In a rare decision granting a petitioner’s request for rehearing, a twice-expanded panel of the Patent Trial and Appeal Board (PTAB or Board) reversed its earlier decisions denying institution of the inter partes review (IPR) proceeding and joinder with the petitioner’s earlier IPR proceeding. In doing so, the Board clarified that it is permissible to allow joinder of additional grounds by the same party. Target Corp. v. Destination Maternity Corp., Case IPR2014-00508 (PTAB, Sept. 25, 2014) (Green, APJ) (Fitzpatrick, APJ, dissenting). 

After filing an initial IPR petition in 2013, Target filed a second IPR petition after the § 315(b) one-year bar date had run.  The second petition, however, was filed within one month of the Board’s institution of the first IPR proceeding and was accompanied by a Motion for Joinder with that earlier proceeding.  In response to the Board’s concern with the issue of timing and potential effect on the existing schedule, the petitioner filed a Motion to Limit the Petition to simplify the issues presented and thereby facilitate joinder and minimize the burden on the patent owner. The petitioner’s new grounds focused on a foreign publication, which the petitioner contended was known to the patent owner and which had been requested from the patent owner in connection with federal court discovery, but which was withheld from the petitioner until after the first IPR petition had been filed and the § 315(b) bar date had posted.

In initially denying joinder, the Board construed the controlling statute, 35 U.S.C. § 315(c), and reasoned that because Target was already a party to the earlier-filed IPR proceeding, it could not be joined to that proceeding.  The denial of joinder resulted in the petition being time-barred under § 315(b).

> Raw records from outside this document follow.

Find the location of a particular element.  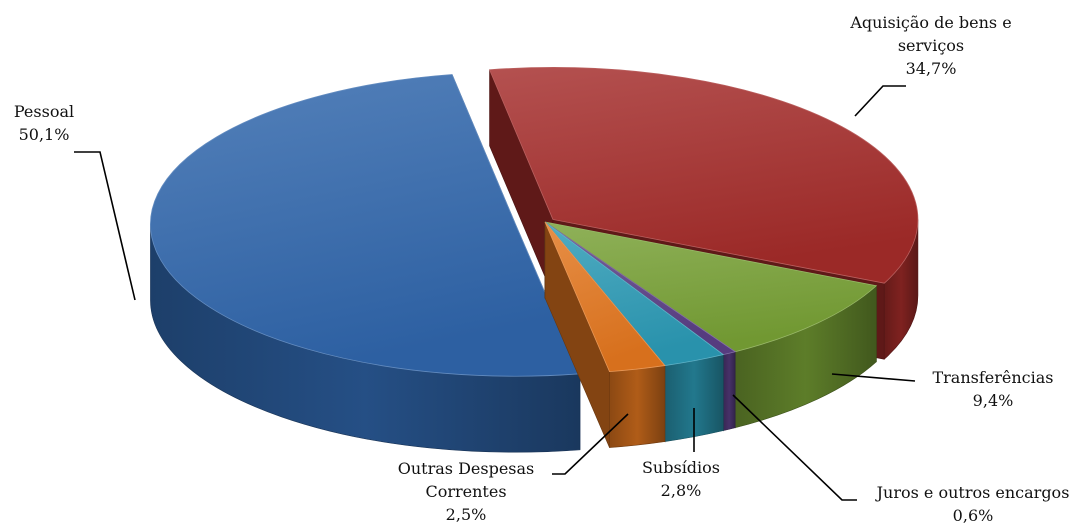

data-label-value-aquisicao-de-bens-e-servicos: 34,7% is located at coordinates (932, 68).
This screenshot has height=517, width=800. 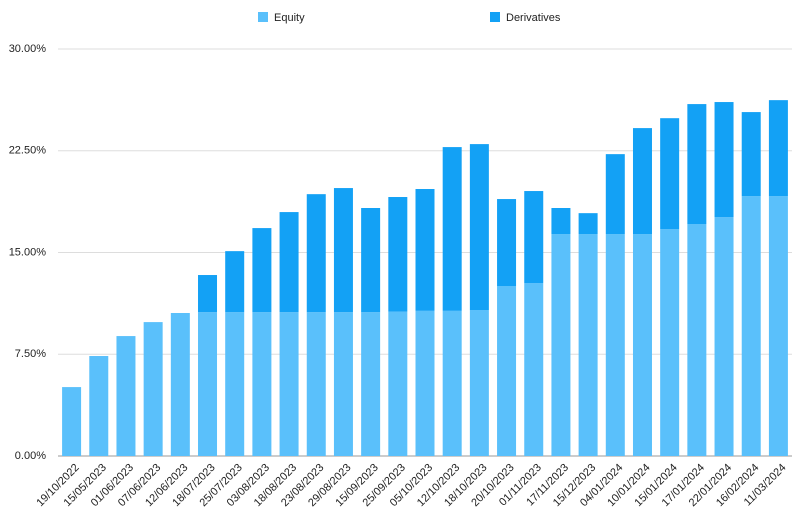 I want to click on y-tick-label: 30.00%, so click(x=28, y=49).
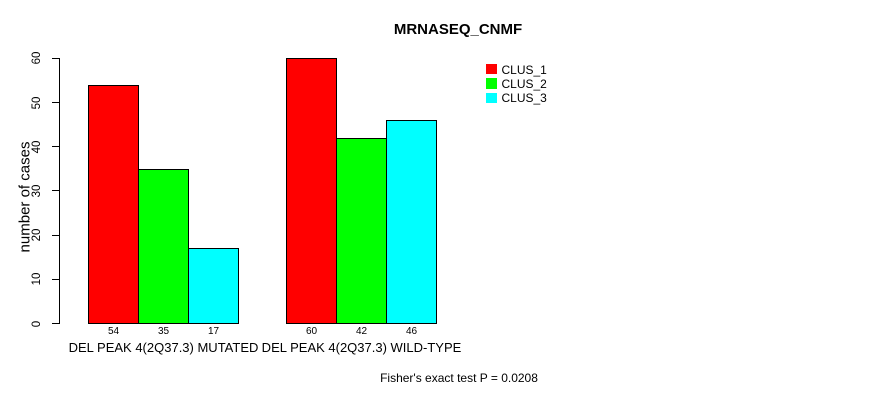  I want to click on y-axis-tick-label: 40, so click(37, 147).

In granting the rehearing request, the expanded panel of the Board agreed with the petitioner that the initial denial of joinder was based on an “erroneously narrow interpretation” of the joinder statute. According to the majority, the joinder statute allows the director to join “any person who properly files a petition under § 311 [i.e., the statue authorizing inter partes review].”  Since § 311 only excludes the patent owner from filing an IPR petition, the majority reasoned that Congress had only excluded the patent owner and not a petitioner in an already instituted review proceeding. The Board, noting that the word “any” in the statute may be defined as “one or more without specification of identification,” explained it was unclear why Congress would have used “any person” in the joinder statute if it meant to exclude joining the same petitioner to an instituted IPR. 

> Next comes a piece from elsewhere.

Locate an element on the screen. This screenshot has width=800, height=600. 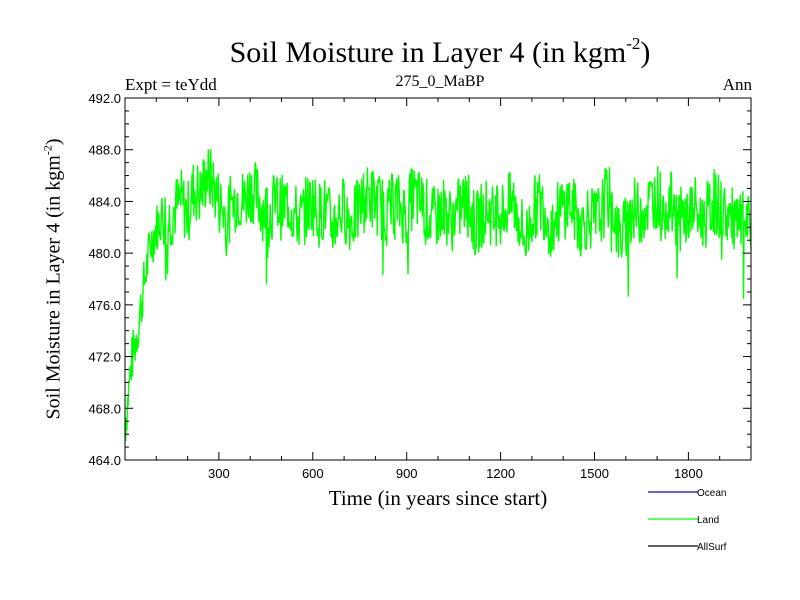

The dissent—which consisted of the three members of the initial panel—argued that majority’s decision essentially rewrote two subsections of § 315, read past the most relevant provision of the Congressional Final Committee Report of the America Invents Act, misinterpreted “ambiguous” statements by a single member of Congress (Senator Kyl), relied on non-binding prior Board decisions, and relied on the Board’s rules and the Office Patent Trial and Practice Guide instead of the binding federal statute. The dissent further argued that the majority read § 315(c) as if it granted discretion for the Board to act in any way not expressly prohibited by the statute, but it interpreted the statute instead to grant discretion for the Board to act only in ways that are stated expressly in the statute.  The stage may now be set for the U.S Court of Appeals for the Federal Circuit to weigh in on the issue.